The process involves a shutdown of practically anything connected to a computer, which throws the United States into pandemonium.

Once again, it is up to McClane to save the day simply because nobody else has the guts.

Although it has been more than a decade since Willis last played McClane, he has not lost a single step.

Even after appearing in everything from “The Astronaut Farmer” to “Nancy Drew” lately, Willis demonstrates that he still can play the character that made him a superstar.

He has played similar roles in recent films such as “16 Blocks” and “Hostage,” but neither can hold a candle to the “Die Hard” franchise.

Matching him in skill is Long, who becomes McClane’s reluctant sidekick, and provides great comic relief as he gapes in awe at the hardcore action feats that McClane pulls off almost effortlessly.

Olyphant is not quite up to the standards of “Die Hard” villains such as Alan Rickman, William Sadler, or Jeremy Irons due to the fact that in the computer age, he does not have to get his hands dirty like they did.

Still, there is an aura of menace about him as malefactor Thomas Gabriel, particularly in his disturbing eyes.

As Mai Lihn, Gabriel’s deputy in wreaking online havoc, Hong Kong star Maggie Q provides most of the hand-to-hand physical resistance, putting up a pretty good fight against McClane.

Just as vital is the superbly cast Kevin Smith as Farrell’s mentor the Warlock, a sci-fi junkie living in his mother’s basement who assists McClane and Farrell as they track down Gabriel.

“Live Free” is easily just as thrilling as its three predecessors.

Arguably, it is even better.

Updating the exploits of McClane is somewhat of a challenge, especially since the hero has always been stubborn about using modern technology (accurately pinpointed by Gabriel, who refers to him as “a Timex in a digital world”), but director Len Wiseman holds up the good name that former directors John McTiernan and Renny Harlin established.

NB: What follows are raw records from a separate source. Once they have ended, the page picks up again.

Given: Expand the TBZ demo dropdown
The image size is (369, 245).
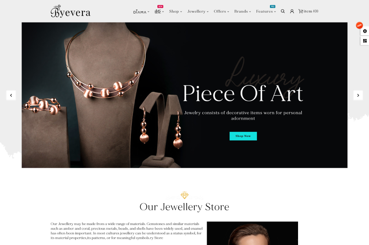Looking at the screenshot, I should point(159,11).
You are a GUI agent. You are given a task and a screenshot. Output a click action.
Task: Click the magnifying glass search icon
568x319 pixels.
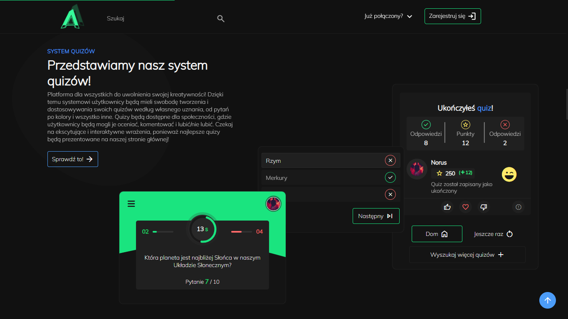click(221, 19)
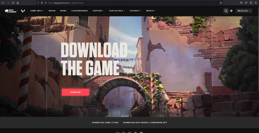Open the browser extensions puzzle icon

[x=251, y=3]
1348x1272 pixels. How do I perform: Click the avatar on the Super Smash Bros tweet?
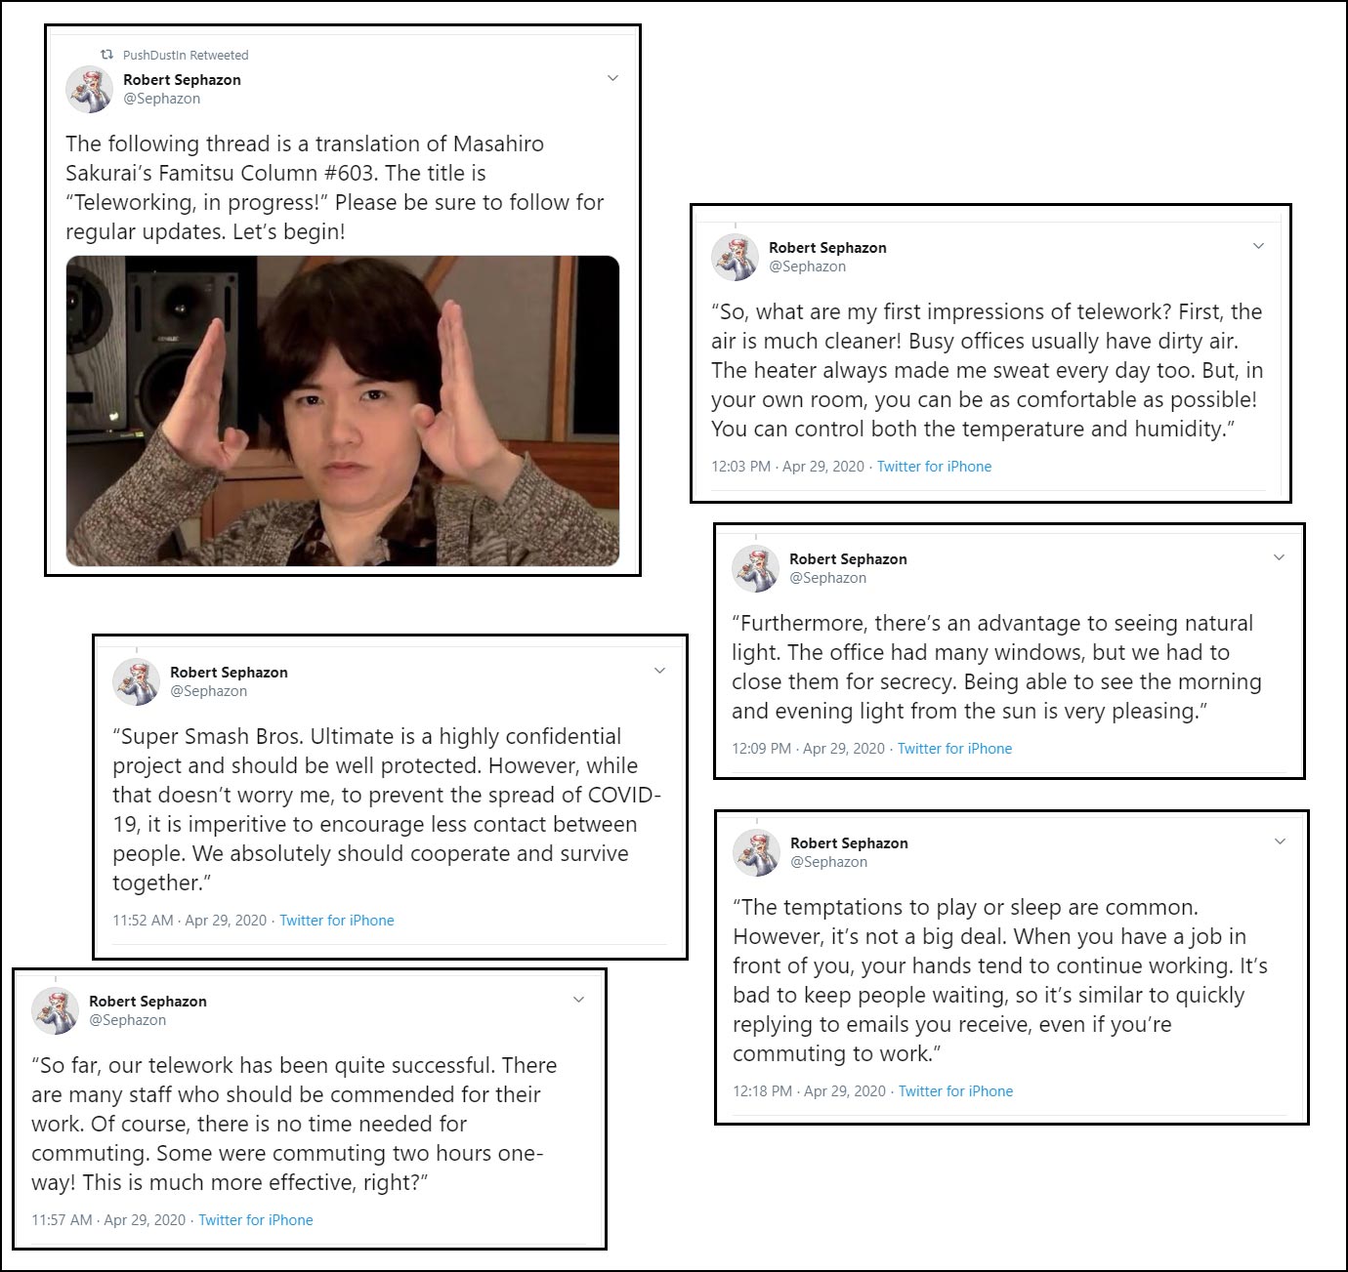[138, 680]
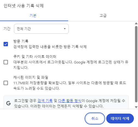Click the Google G logo icon
Screen dimensions: 138x127
pyautogui.click(x=8, y=103)
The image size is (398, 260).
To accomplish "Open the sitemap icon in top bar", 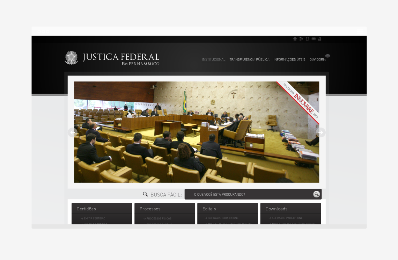I will (301, 39).
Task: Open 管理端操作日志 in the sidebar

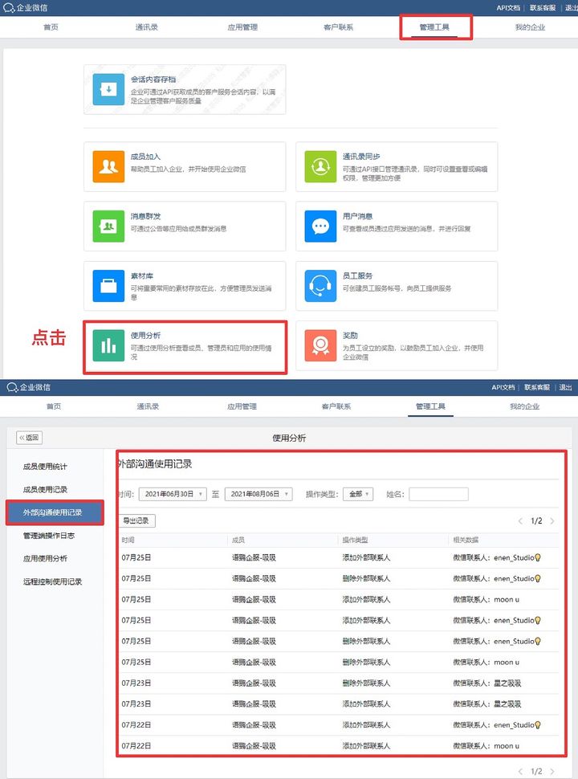Action: point(52,536)
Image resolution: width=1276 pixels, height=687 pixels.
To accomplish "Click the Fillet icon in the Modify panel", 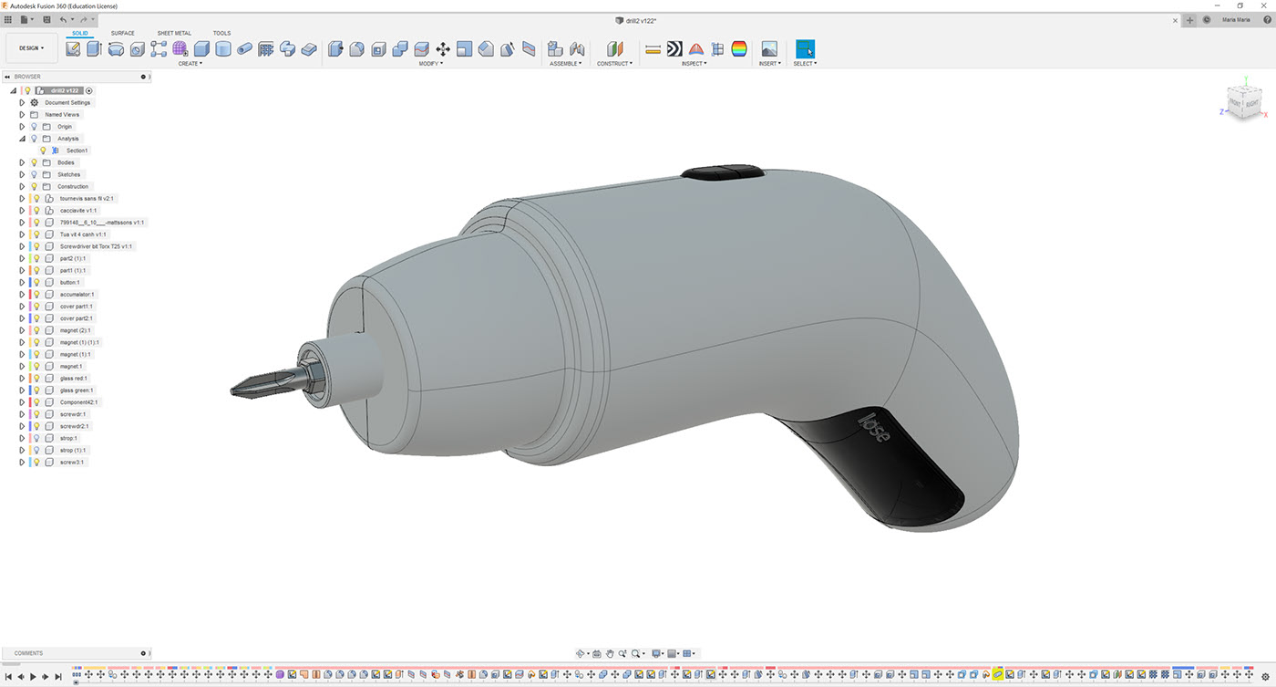I will click(x=356, y=48).
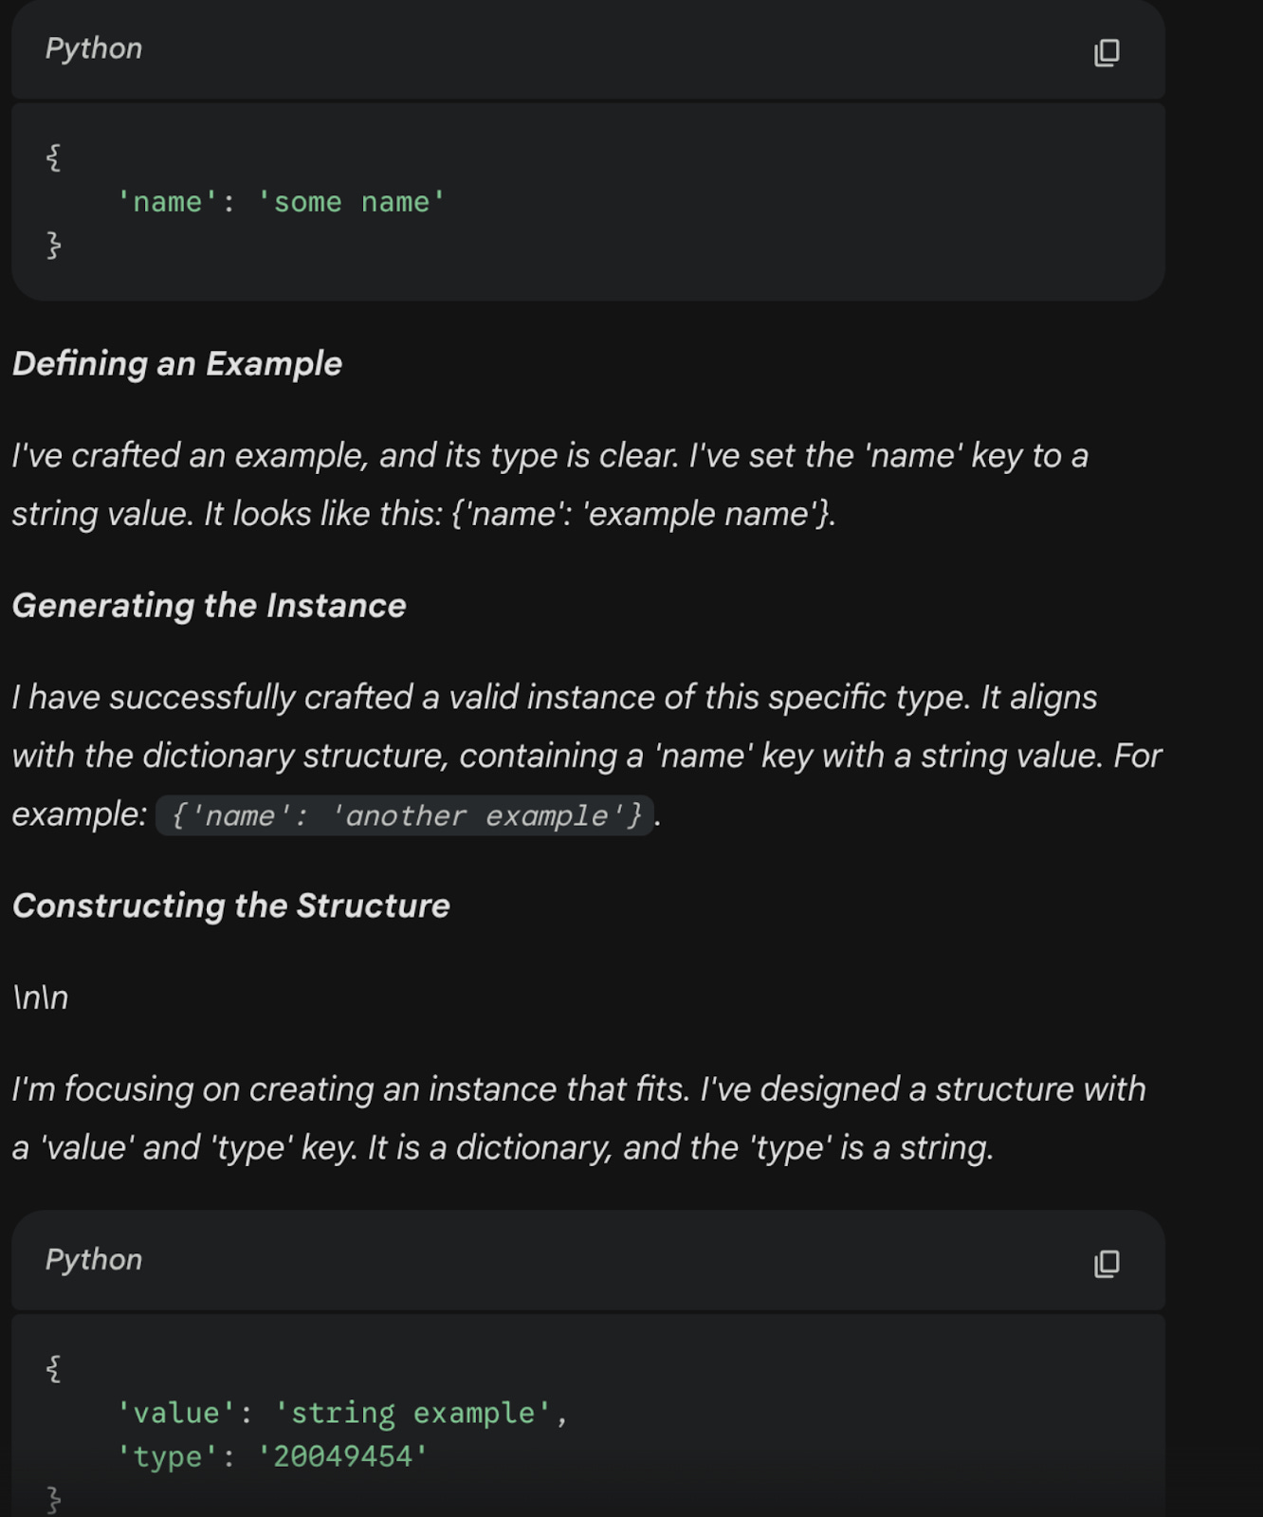Click the 'name' key in first code block
The width and height of the screenshot is (1263, 1517).
[x=167, y=202]
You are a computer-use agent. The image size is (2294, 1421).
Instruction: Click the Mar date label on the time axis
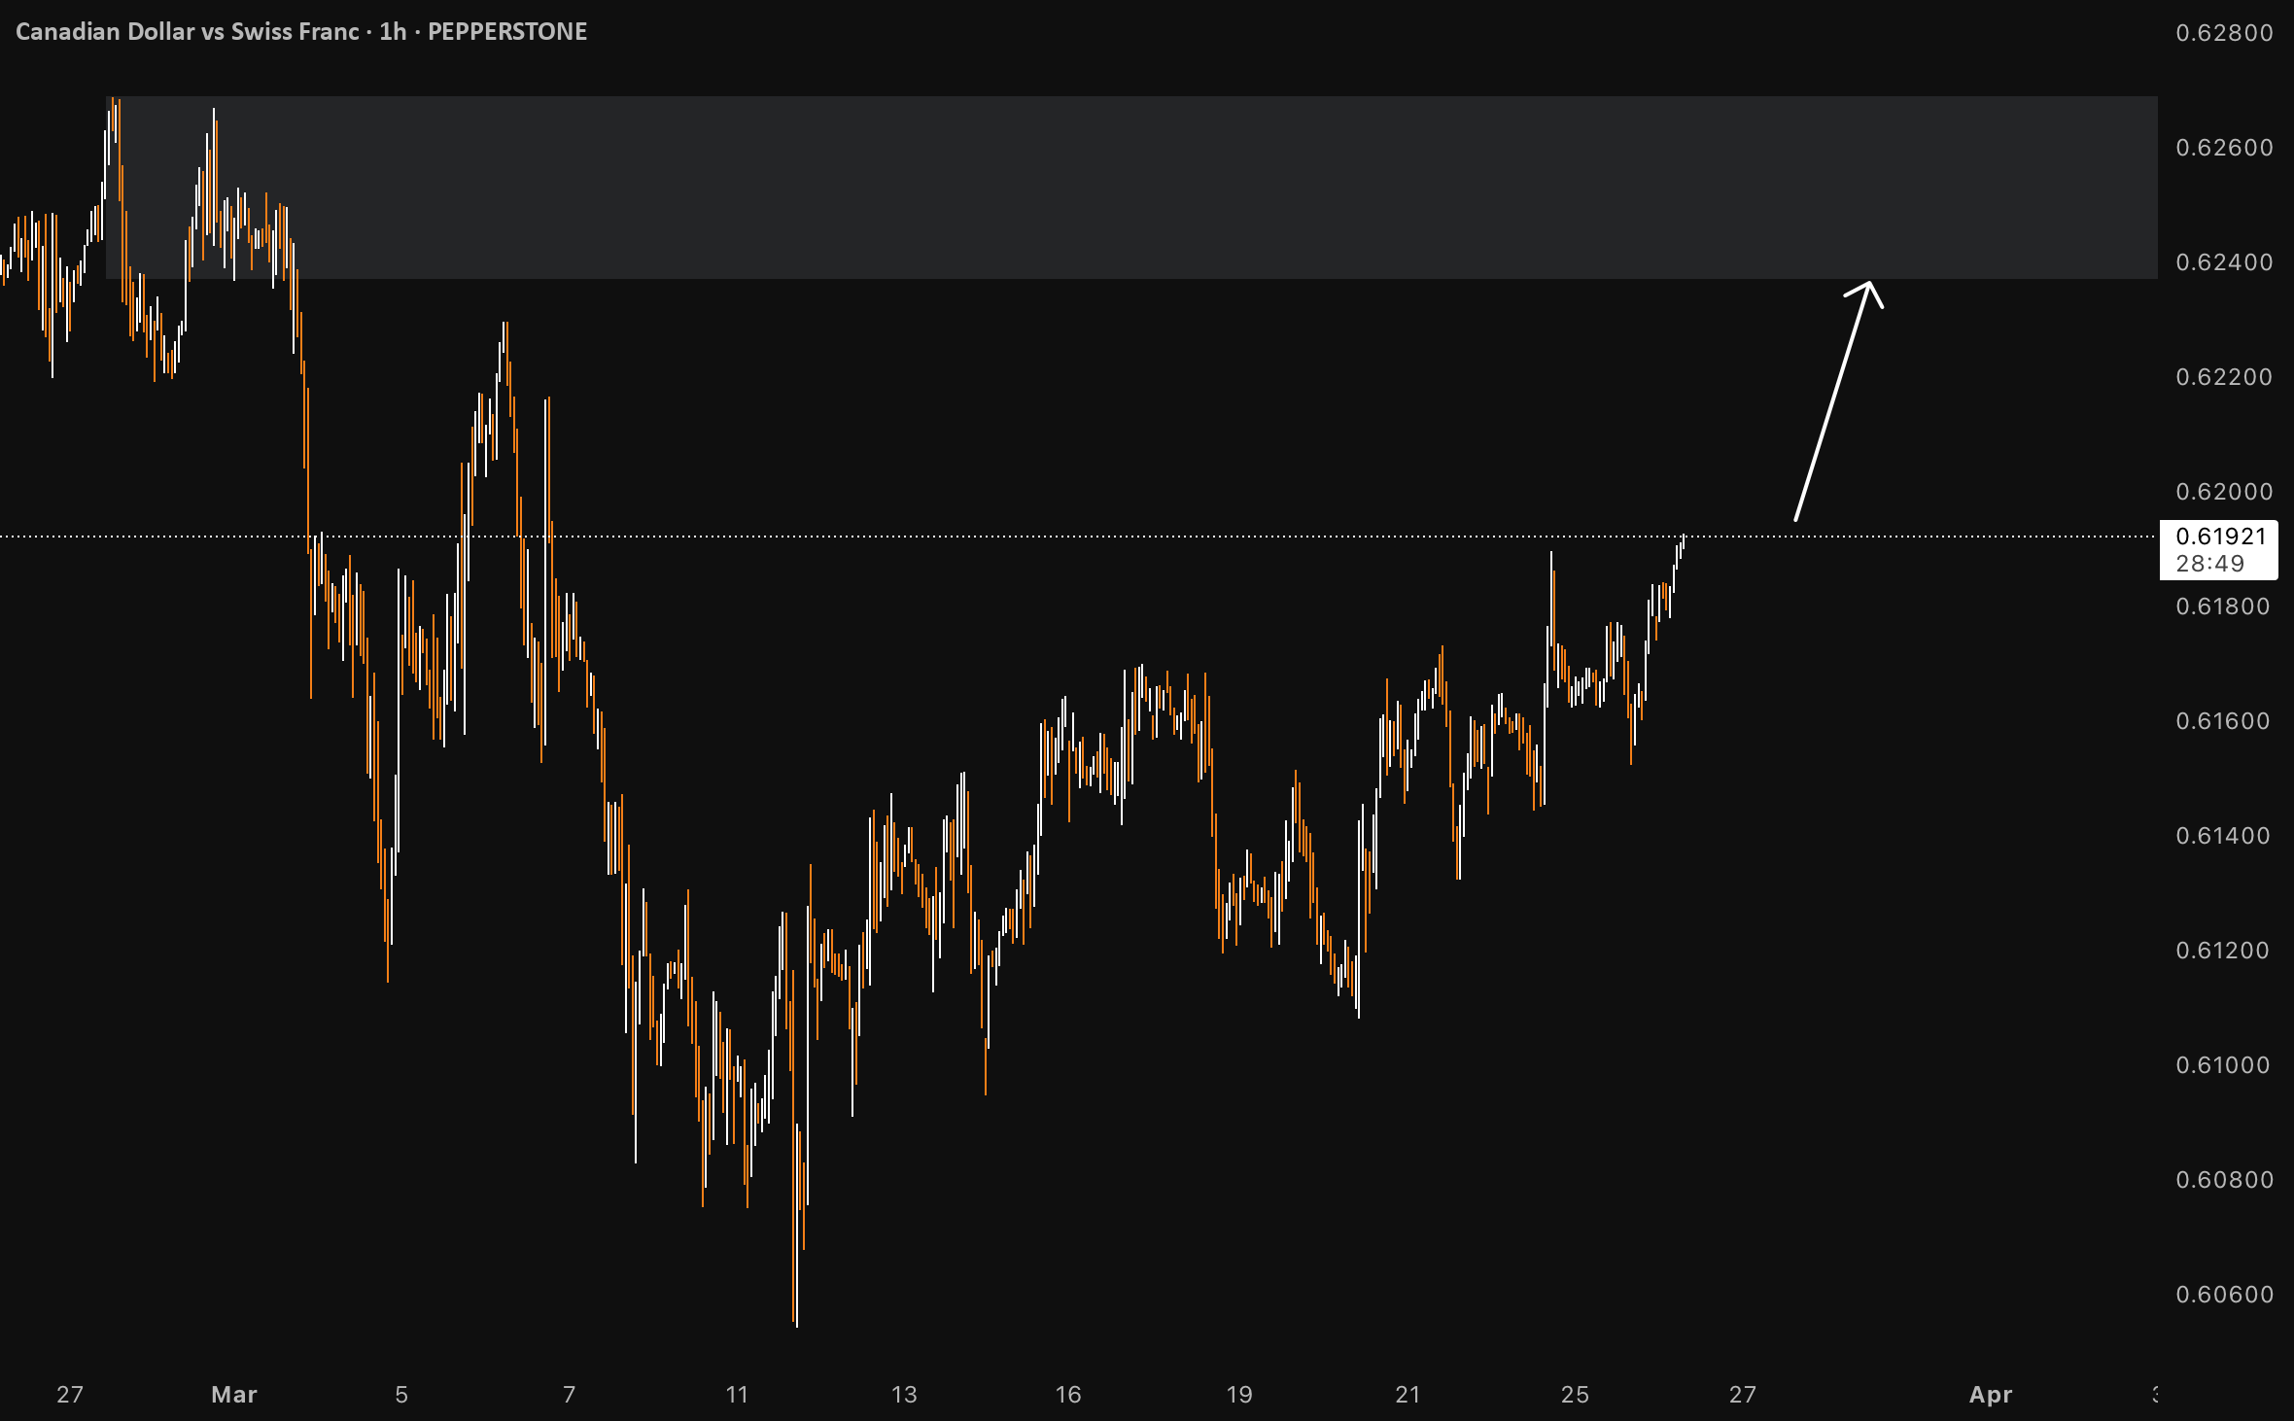(x=234, y=1395)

Admittedly, the stunts get bigger and bigger to the point of being almost ridiculous, but Wiseman pulls it back just in time, allowing McClane’s infamous “Yippie-ki-yay:” catchphrase to be as effective a climax as it ever was.

An adrenaline-pumping roller coaster which benefits from a main character that actually manages to be funny as well as tough (not to mention the fact that the movie takes place over the 4th of July), “Live Free or Die Hard” is yet another showcasing of one of the best action heroes ever.